Menurut dia, banyaknya perkara dugaan korupsi yang diungkap tidak menunjukkan korupsi semakin meningkat. Hal itu mencerminkan semakin kuatnya komitmen negara dalam melakukan pembenahan, penindakan, dan pembersihan praktik korupsi.

Dia menegaskan pemerintah di bawah kepemimpinan Presiden Prabowo berkomitmen melakukan pembenahan secara menyeluruh.

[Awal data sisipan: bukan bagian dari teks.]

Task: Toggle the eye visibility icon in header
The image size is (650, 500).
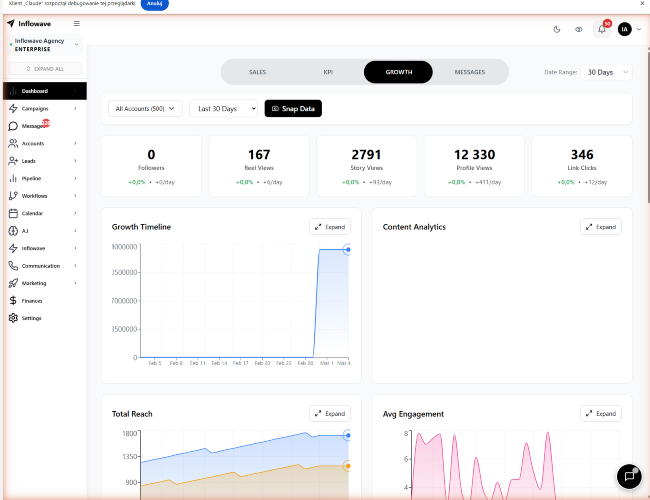Action: pos(579,29)
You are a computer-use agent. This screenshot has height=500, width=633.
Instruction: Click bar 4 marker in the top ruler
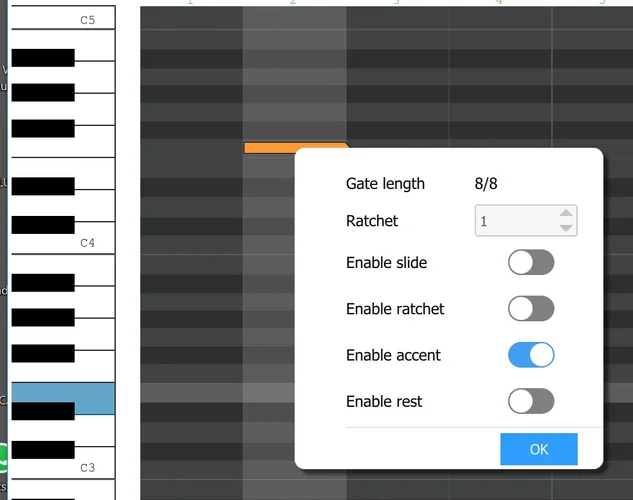[x=499, y=3]
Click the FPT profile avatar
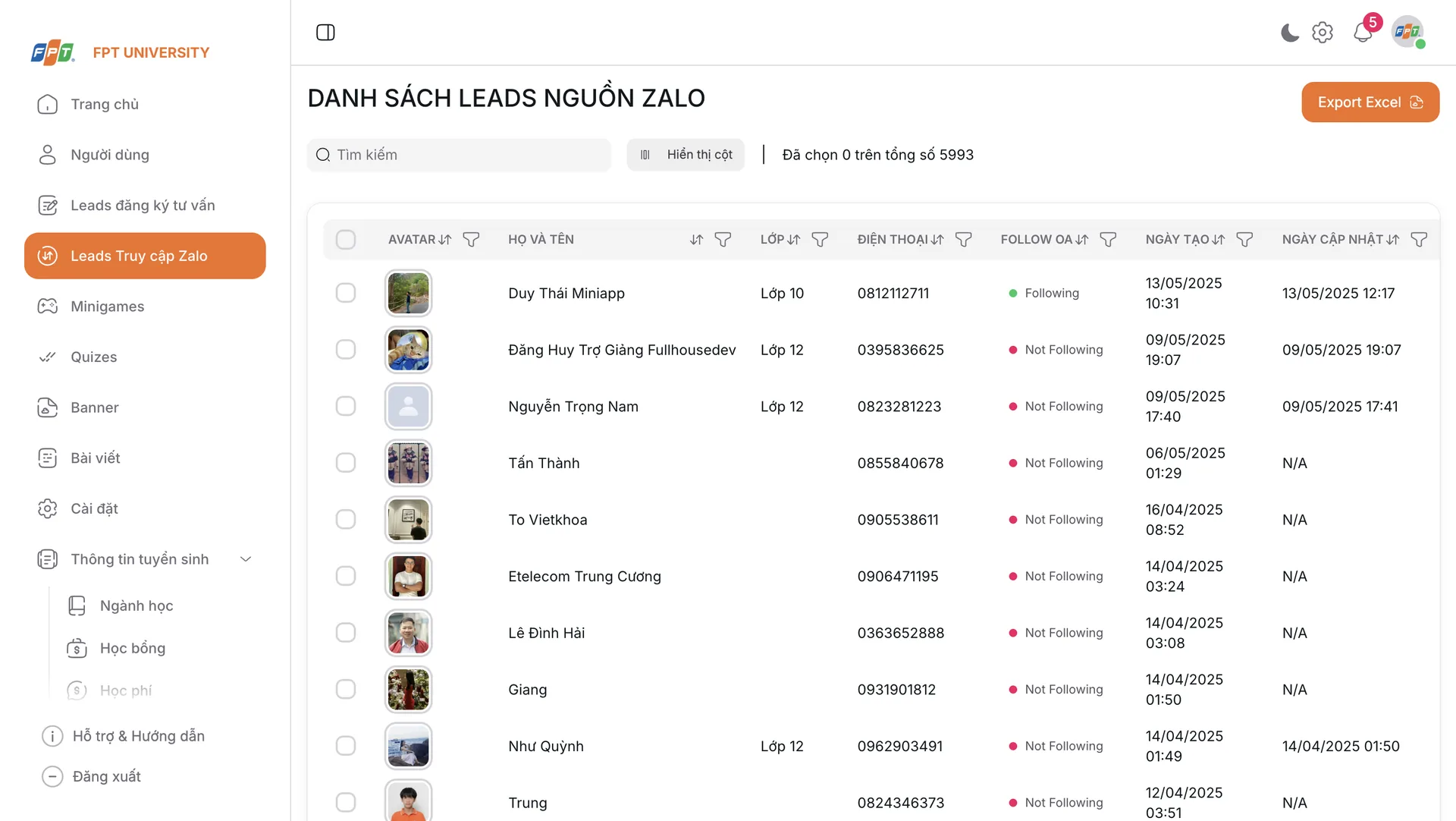Viewport: 1456px width, 821px height. 1407,33
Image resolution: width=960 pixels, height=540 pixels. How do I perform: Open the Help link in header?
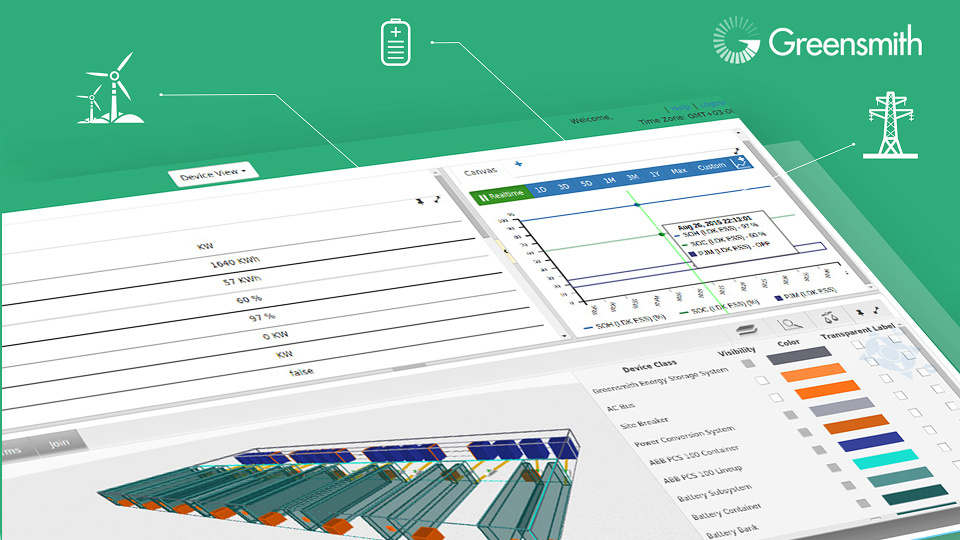(x=679, y=105)
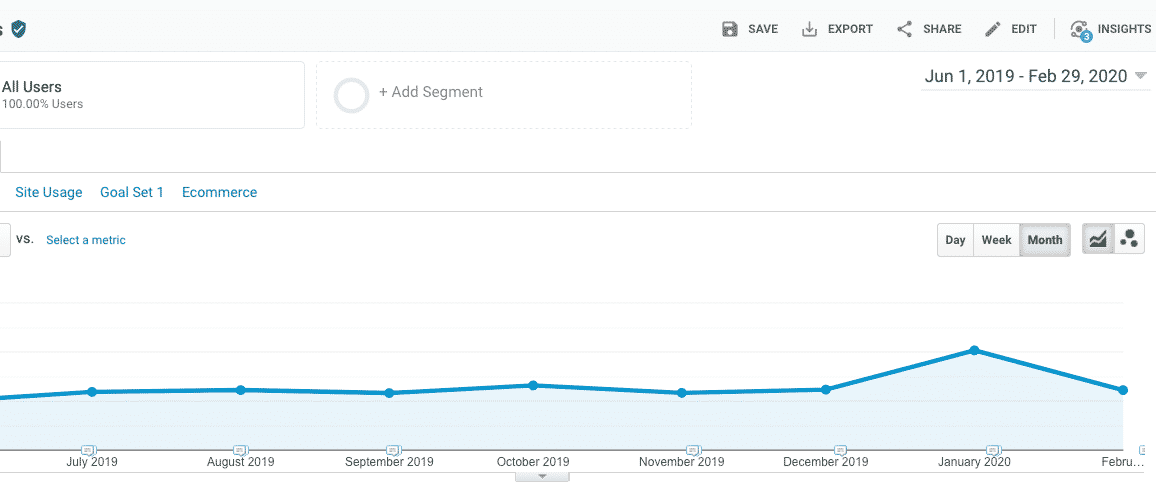Click the Export download icon
The image size is (1156, 483).
click(x=809, y=29)
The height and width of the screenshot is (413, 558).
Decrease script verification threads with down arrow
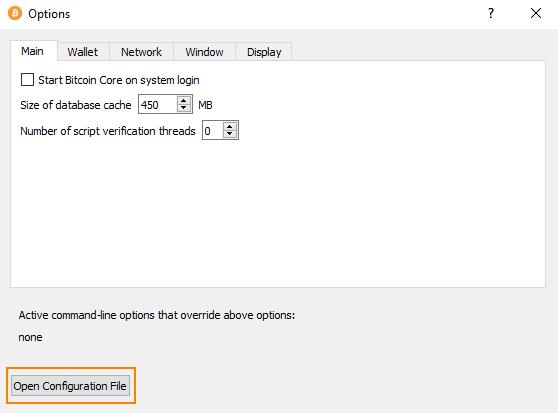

Setiap pihak yang terbukti melanggar hukum akan diproses dan ditindak sesuai ketentuan tanpa memandang asal institusi maupun kedudukannya.

"Tidak ada ruang bagi siapa pun yang terbukti melanggar hukum. Tanpa memandang asal institusi maupun kedudukannya, setiap pelanggaran akan diproses dan ditindak secara tegas sesuai dengan ketentuan hukum yang berlaku," kata dia.

3. Ajak masyarakat dukung penegakan hukum

Ilustrasi korupsi. (IDN Times/Sukma Shakti)

Djamari mengajak seluruh elemen masyarakat mendukung agenda pemberantasan korupsi untuk memperkuat tata kelola pemerintahan yang bersih dan berintegritas.

Masyarakat juga diminta mengedepankan asas praduga tak bersalah, bersikap objektif dalam menyikapi perkembangan perkara, serta tidak menyebarkan informasi yang belum terverifikasi.

Kemenko Polkam memastikan kementerian dan lembaga di bawah koordinasinya terus memperkuat sinergi, koordinasi, dan kolaborasi untuk mendukung penegakan hukum yang profesional, menjaga stabilitas politik dan keamanan nasional, serta memberikan kepastian hukum dan rasa keadilan bagi masyarakat.